Sunday, 26 July 2015

Visual & Sound Diary: Apocalypse Now (1979)

Director: Francis Ford Coppola
DoP: Vittorio Storaro
Composer: Carmine & Francis Coppola

Winner of both Best Sound and Best Cinematography at the Oscars in its year of release, this entry to my Visual & Sound Diary requires little justification. The 70s was arguably the most significant decade of American cinema and director Francis Ford Coppola riding in on the New Hollywood wave, managed to close the legendary decade with the greatest war film ever created to this day. Many of the most respected filmmakers have tried their hand at depictions of naval, air or land battles. The result is an array of war movies, each in a distinguished style. Such examples include Steven Spielberg's classic epic Saving Private Ryan, the vague and poetic The Thin Red Line, invariably spawned from the twisted mind of Terrence Malick, Quentin Tarantino's comedic, indulgently violent Inglorious Basterds and of course the unflinchingly brutal Platoon by Oliver Stone. But Coppola's feature, chronicling a man's mission to terminate a rogue US colonel in 1970 Vietnam, supersedes any of these features in place of the ultimate military film. More revelatory, more engaging, more appreciative and exploitative of its cinematic medium, Apocalypse Now is a vivid glimpse into wartime beauty, that summative genre piece which encapsulates perfectly, the singular qualities of war cinema.

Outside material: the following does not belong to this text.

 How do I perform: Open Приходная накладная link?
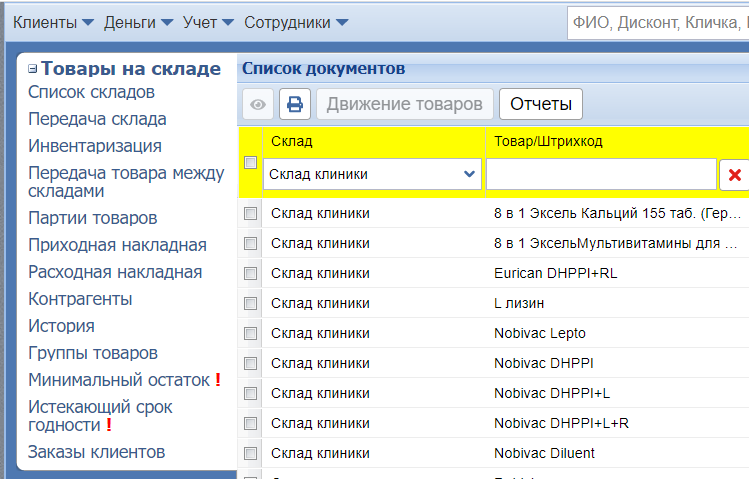[x=117, y=245]
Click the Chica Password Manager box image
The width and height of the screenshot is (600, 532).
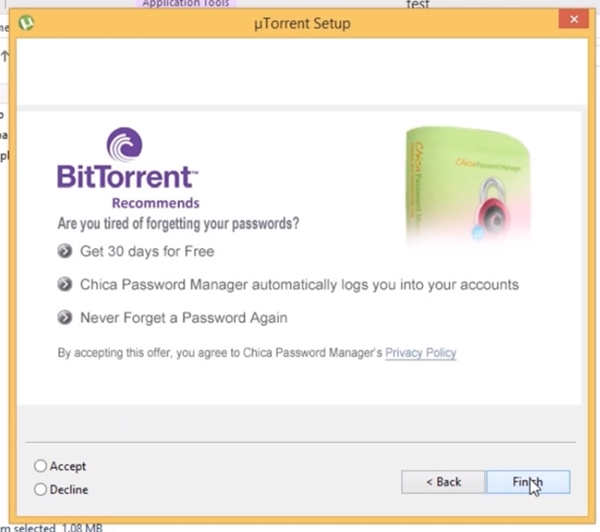[468, 185]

Ceremoniously saturated and strangely hallucinatory, Apocalypse Now subtly captures both the physical toll and the mental degradation of soldiers thrown into the violent light of established warzones. Cinematographer Vittorio Storaro utilises spectral imagery to illustrate the unconventionality of the Vietnam war. Perceptions of reality waver in mesmeric ways, the intense humidity traps the soldiers in a deep, idle haze as they travel through Vietnam to Cambodia, experiencing varying sights of air raids, the elaborate destruction caused by a napalm sortie, bridges under attack, a Playboy concert, tribes and villages alight and a Cambodian temple, inhabited by the worshippers of the US colonel, acting as a demigod. It is the feature's narrative arc which distinguishes its unique style, as the key characters of the feature are, for the large duration of the film, merely moving through the conflict.They are, like the audience, mere observers of the hellish landscape and are rarely ever directly involved in combat. Hence, a somewhat dream-like disconnect exists between the viewer and the violence. Striking visuals are accompanied by a stately pop and rock soundtrack with entries such as Shirley and Lee's 50s track "Let the Good Times Roll", The Rolling Stones "(I Can't Get No) Satisfaction" and the classic "Ride of the Valkyries" in the iconic napalm, air raid sequence. Apocalypse Now is a regal film, a hypnotic synchronisation of image and sound.


  1. What a great movie this is. Certainly one of the greatest war pics ever made. Love all the stills you have, here.

    1. Thanks Wendell. It wasn't difficult. There's not a bad shot in this film.